Dramatic improvements in survival have been achieved for children and adolescents with cancer [9]. Now that long-term survival cases can be expected, late adverse-event alleviation has become more important than it was previously. Late adverse events of cardiovascular disease, after recurrence of the original cancer and development of second primary cancers, have been reported to be the leading cause of premature mortality among long-term survivors of childhood cancer [10,11,12,13,14]. Various studies have demonstrated a substantially increased risk of heart failure, pericardial disease, and valvular disease with higher radiation doses [15,16,17,18,19,20]. Pein et al. reported a 6.48-fold risk for cardiac abnormalities in children receiving mean heart doses in the range of 5–20 Gy [21]. Tukenova et al. assessed a total of 4122 5-year survivors of childhood cancer and found that the risk of dying as a result of cardiac diseases was significantly higher in the individuals who received an average radiation dose that exceeded 5 Gy to the heart [12]. Green et al. estimated that the risk of congestive heart failure would increase by a factor of 1.6 for every 10 Gy increase in lung radiation [22]. In addition, radiation to the chest for lung metastases may also result in thyroid disease and portal hypertension [23]. Therefore, radiation oncologists must make efforts to reduce the irradiated doses to normal organs as much as possible.

Recent progress in radiotherapy has been reported to substantially reduce heart doses by IMRT even in WLI [24]. In a study that performed WLI using IMRT by Kalapurakal et al. [24] with different mean prescribed V, the percentage of prescribed radiation doses were 96%, 85%, 65%, and 39% to the target volumes of the heart of V50, V67, V83, and V95, respectively. Comparing their results with those of our study, we used VMAT with a prescribed dose of 12 Gy to achieve 72%, 58%, 41%, and 22% to the target heart volumes of V50, V67, V83, and V95, respectively.

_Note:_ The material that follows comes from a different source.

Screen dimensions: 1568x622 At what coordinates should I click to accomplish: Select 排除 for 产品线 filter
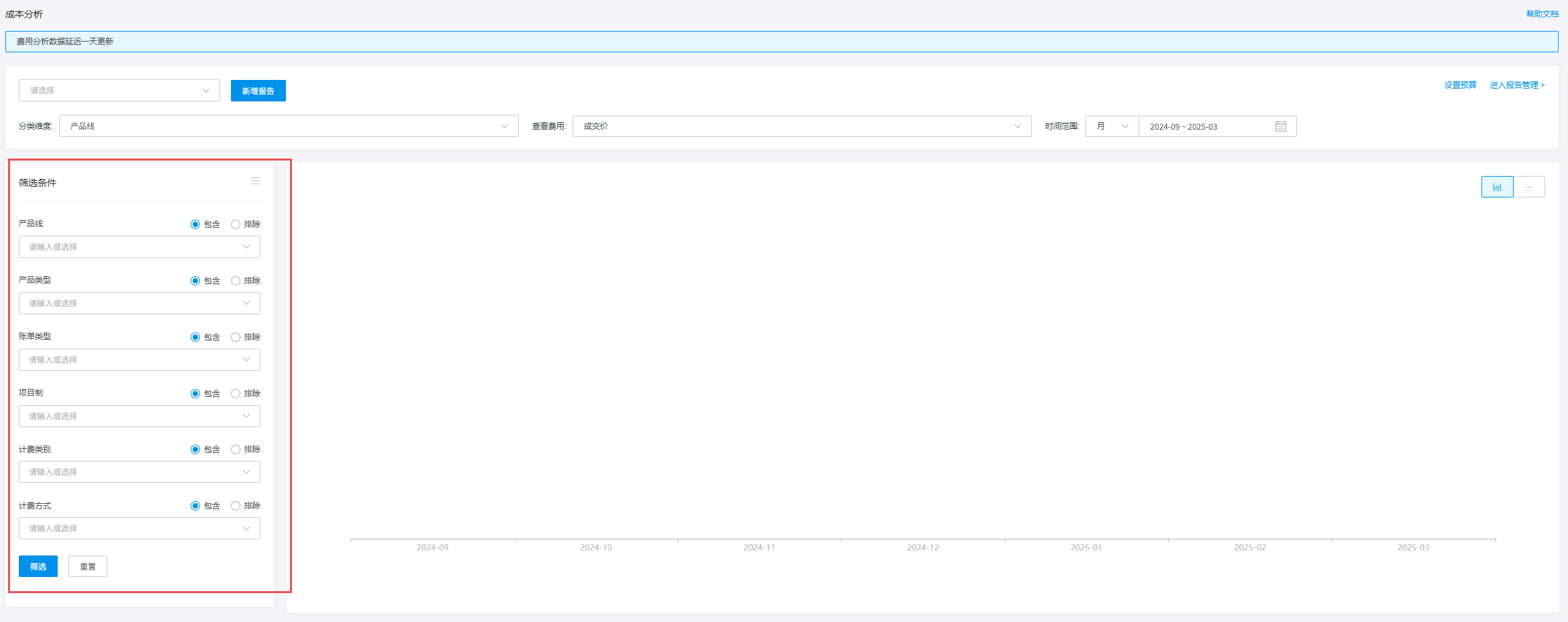click(236, 224)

The technique developed by Kalapurakal et al. [24] differs from ours mainly in two ways: (1) only fixed-field IMRT techniques, such as “step and shoot” and “sliding window,” were allowed, whereas we used VMAT; and (2) the whole lung IMRT dose consisted of 15 Gy in 10 fractions (14 patients) and 12 Gy in 8 fractions (6 patients), whereas we delivered 12 Gy in 8 fractions to our patient. These factors most probably resulted in better heart sparing in our patient than that achieved by Kalapurakal et al. [24].

Comparisons of VMAT and fixed-field IMRT have been evaluated for a large number of tumor sites, and these studies have largely demonstrated that VMAT is capable of creating analogous or better dose distributions [25,26,27,28,29]. In addition, VMAT has the extra benefit of more rapid treatment time [5]. Increased treatment time in the management of childhood cancer has more than a few undesirable implications, including requiring patients to spend long periods on the radiotherapy couch, which can lead to patient distress and increases the risk of movement of the patient. Therefore, VMAT may be a desirable technique for treating childhood cancer. To the best of our knowledge, the only case involving WLI using VMAT was in a study of Papachristofilou et al. [6]. Their case received a non-standard dose of 18 Gy of WLI. Our case report, which involved a prescribed standard dose of 12 Gy, will provide more useful clinical information than provided in the previous report. Our results demonstrated the feasibility of the VMAT technique in the treatment of WLI. The radiation delivered by using the VMAT technique was well tolerated without treatment-related toxicities during and after treatment.

This case report had some limitations that should be considered. First, this is a report of a single patient with a short follow-up after VMAT. A prospective study with a large number of patients and longer follow-up should be conducted to validate our results by using standardized procedures. Second, low-dose leakage in normal tissues, which tends to increase with IMRT and VMAT, may increase the risk of secondary malignancies. Further follow-up of patients treated by this technique is necessary to quantify this risk.

Conclusion

In conclusion, our experience with this patient demonstrated that effective heart dose sparing was possible for WLI using VMAT and should be considered by radiologists for use in their practices.